Background: Ongoing inflammatory processes resulting in airway and vascular remodelling characterise chronic obstructive pulmonary disease (COPD). Vascular endothelial growth factor (VEGF) and its receptors VEGFR-1 (Flt-1) and VEGFR-2 (KDR/Flk-1) could play a role in tissue remodelling and angiogenesis in COPD.

Methods: The cellular expression pattern of VEGF, Flt-1, and KDR/Flk-1 was examined by immunohistochemistry in central and peripheral lung tissues obtained from ex-smokers with COPD (forced expiratory volume in 1 second (FEV1) <75% predicted; n = 14) or without COPD (FEV1 >85% predicted; n = 14).
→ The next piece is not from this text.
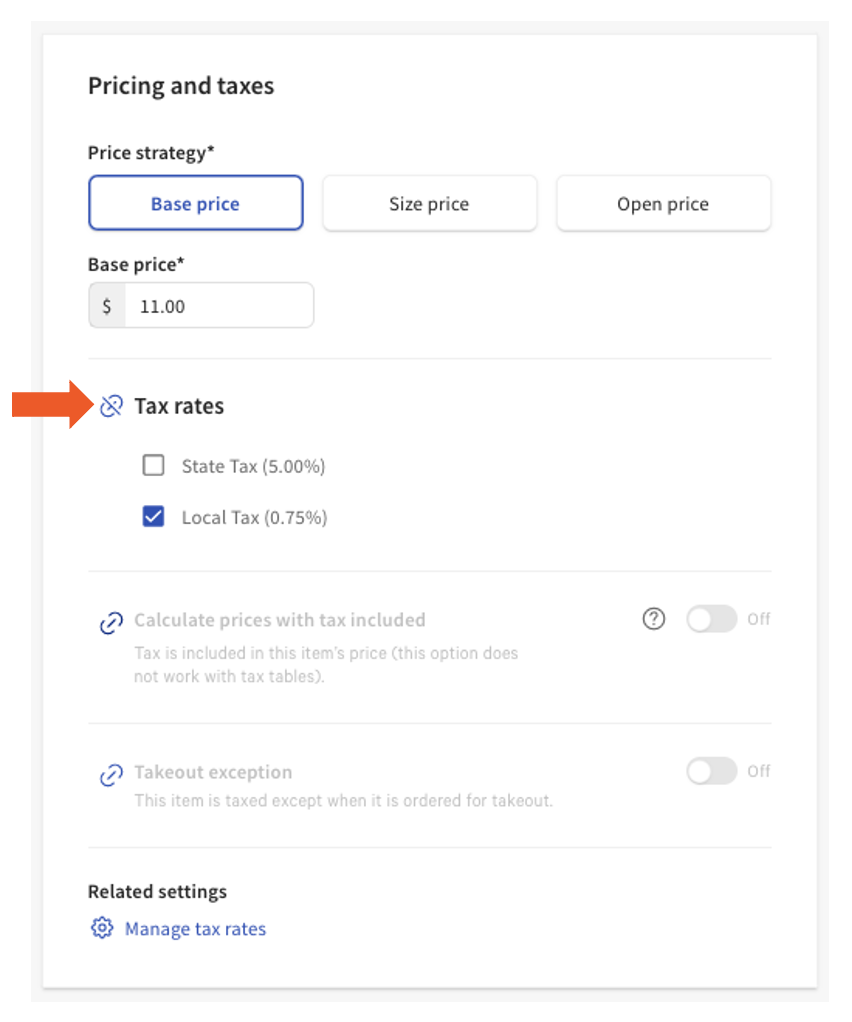852x1022 pixels.
Task: Select the Base price strategy button
Action: 195,203
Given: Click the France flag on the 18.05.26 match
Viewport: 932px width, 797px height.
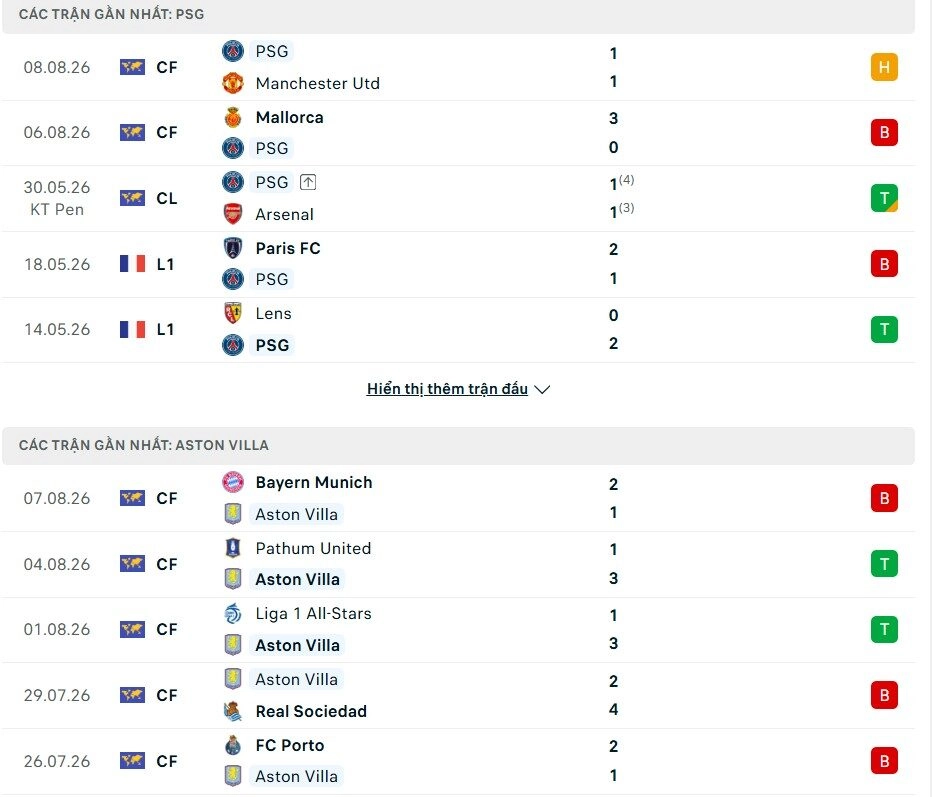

The immunohistochemical staining of each molecule was quantified using a visual scoring method with grades ranging from 0 (no) to 3 (intense).
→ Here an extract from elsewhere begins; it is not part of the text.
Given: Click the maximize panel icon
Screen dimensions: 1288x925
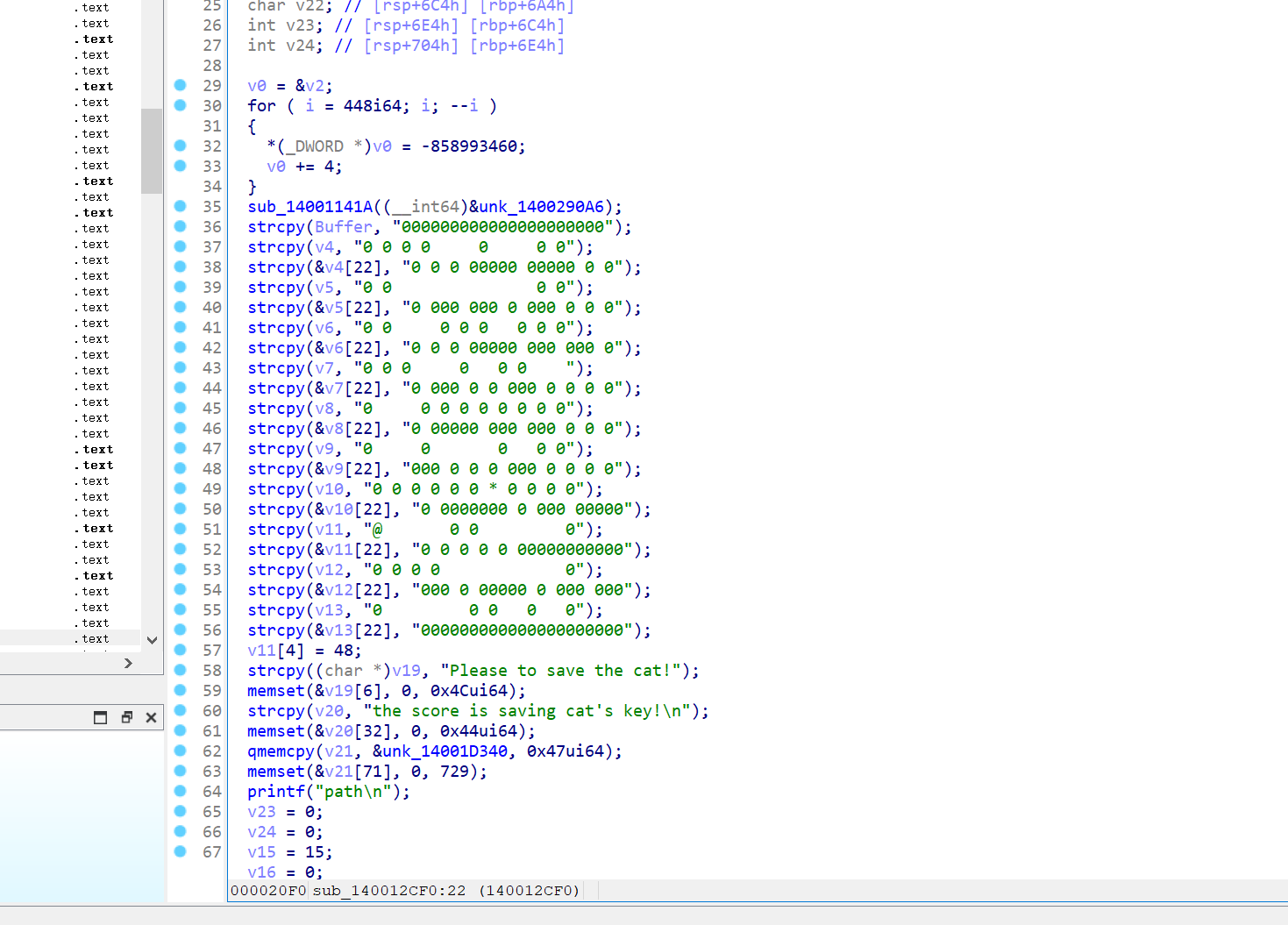Looking at the screenshot, I should 99,716.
Results: VEGF, Flt-1, and KDR/Flk-1 immunostaining was localised in vascular and airway smooth muscle (VSM and ASM) cells, bronchial, bronchiolar and alveolar epithelium, and macrophages. Pulmonary endothelial cells expressed Flt-1 and KDR/Flk-1 abundantly but not VEGF. Bronchial VEGF expression was higher in microvascular VSM cells and ASM cells of patients with COPD than in patients without COPD (1.7 and 1.6-fold, p<0.01, respectively). VEGF expression in intimal and medial VSM (1.7 and 1.3-fold, p<0.05) of peripheral pulmonary arteries associated with the bronchiolar airways was more intense in COPD, as was VEGF expression in the small pulmonary vessels in the alveolar region (1.5 and 1.7-fold, p<0.02). In patients with COPD, KDR/Flk-1 expression was enhanced in endothelial cells and in intimal and medial VSM (1.3, 1.9 and 1.5-fold, p<0.02) while endothelial Flt-1 expression was 1.7 times higher (p<0.03). VEGF expression was significantly increased in bronchiolar and alveolar epithelium as well as in bronchiolar macrophages (1.5-fold, p<0.001). The expression of VEGF in bronchial VSM and mucosal microvessels as well as bronchiolar epithelium was inversely correlated with FEV1 (r<−0.45; p<0.01).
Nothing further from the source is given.